I realize that this may sound silly, but it is what I experienced. (I apologize for my poor english)
I noticed that if you upload your app for the first time without the following in your web.xml:
<security-constraint>
<web-resource-collection>
<url-pattern>/_ah/spi/*</url-pattern>
</web-resource-collection>
<user-data-constraint>
<transport-guarantee>CONFIDENTIAL</transport-guarantee>
</user-data-constraint>
</security-constraint>
Then your bns adapter will be set as http going forward. When I add the above afterwards, I get 302 http code on /_ah/spi/BackendService.getApiConfigs and the endpoints never update.

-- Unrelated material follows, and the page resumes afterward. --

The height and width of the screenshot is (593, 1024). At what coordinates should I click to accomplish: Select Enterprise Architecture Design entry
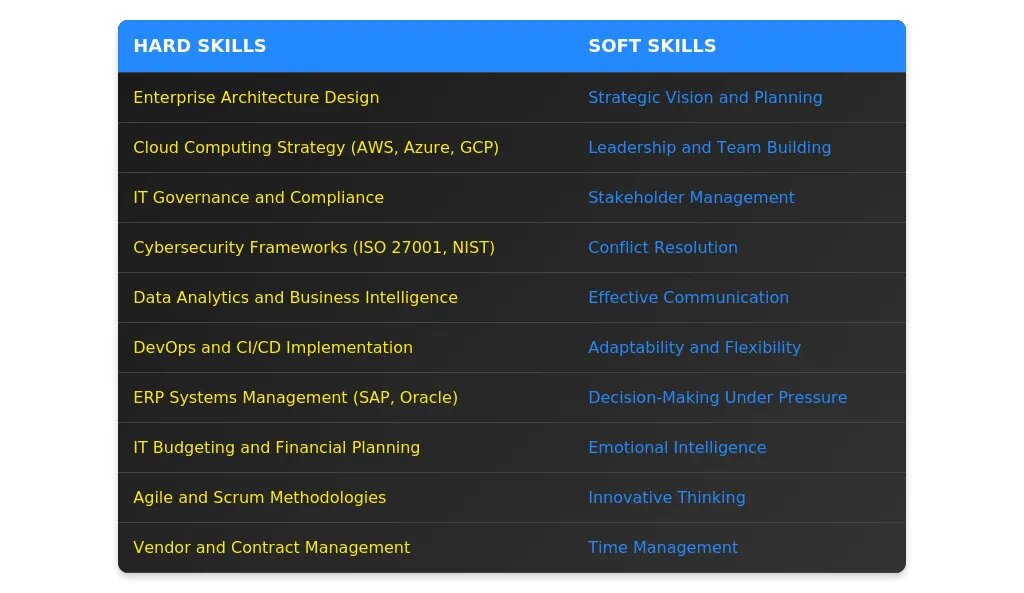(x=256, y=97)
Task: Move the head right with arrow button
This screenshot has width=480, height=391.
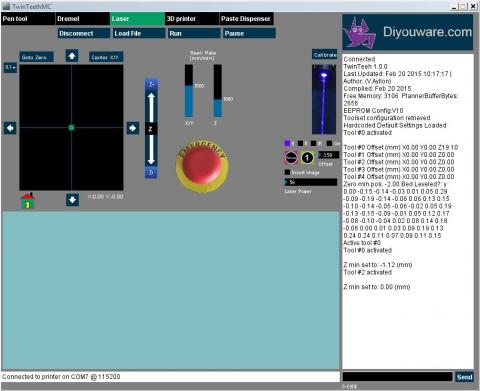Action: 133,128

So now I have reverted to not use https on /_ah/spi and my endpoints are updating. I guess for those that see their endpoints not being updated revert back to the first configuration they had for ssl on /_ah/spi/.
Yaw.
I had the same error Not Found (the 404 error code) when I was calling my API using this URL
https: // MY_APP_ID.appspot.com / _ah / api / MY_SERVICE / v1 / user
I tried everything and finally fixed it by removing the discovery files from WEB-INF and kept only MY_SERVICE-v1.api and then redeployed the API. It works fine now.
I was also getting stale API discovery doc after deploying new version, it took a couple of minutes for GAE to start serving the new one to me.
I had the same problem, and I checked the admin logs, other logs etc... but still my API wasn't updating to the latest version.
So I decided to check in the API code for the last method I had written (I am writing in Java 7). And I found out that GAE doesn't like statements like:
if (!blocked){ .... }
I switched that to:
if (blocked == false) { ... }
And it worked like a charm. So by the looks of it, GAE scans the new API methods and doesn't accept some shortcuts.